Some experts also argue that we shouldn’t be so quick to insist that this Universe is so perfectly attuned to us. After all, we can’t currently reach any planets beyond our own that would be capable of sustaining human life. Furthermore, the majority of our one planet is uninhabitable to us as well. We can’t breathe under water, and we can’t survive in outer space. From that perspective, it’s hard to argue that this Universe is so perfectly suited to us when the vast, vast majority of it would kill us in moments.

Personally, I find the fine-tuning argument interesting, and I’m curious about what ultimately accounts for our Universe having the conditions that have allowed life to form. But like the two previous questions, I feel like this one treads too closely to an argument from ignorance. And for a moment, let’s say we discovered that the Universe was actually fine-tuned with us in mind. We would know nothing about the agent that did the fine-tuning. There’s a huge gap between the fine-tuning argument and any specific deity.

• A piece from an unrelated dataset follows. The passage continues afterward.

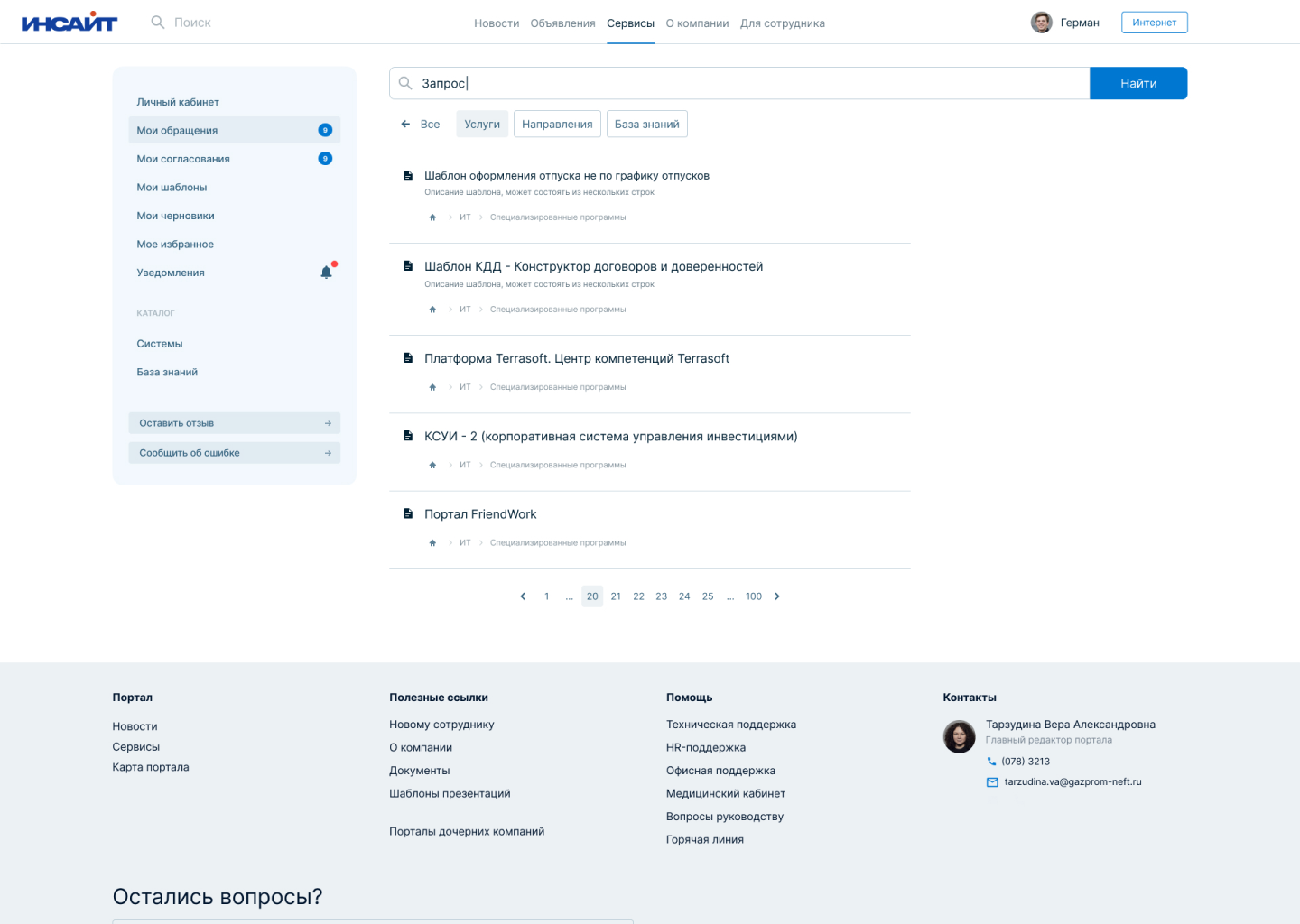
Task: Toggle the Услуги filter chip
Action: coord(482,125)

Some interesting (brief) videos on the topic:

39 thoughts on “Difficult Questions for Atheists? Part 3: Fine-Tuning”

  1. In my mind, this may be a bigger “problem” for the believer. If God or gods created everything in the universe, with man as its special creation, and the earth as his singular abode, then why is there so, so much of everything else?

    100 Billion Galaxies, each with 100 billion stars, and most stars with their own solar systems… I mean, if God were behind it all and man was his biggest focus, then creation is the craziest Dr Seuss invention ever conceived… how is that perfect or precise? It’s the opposite of it.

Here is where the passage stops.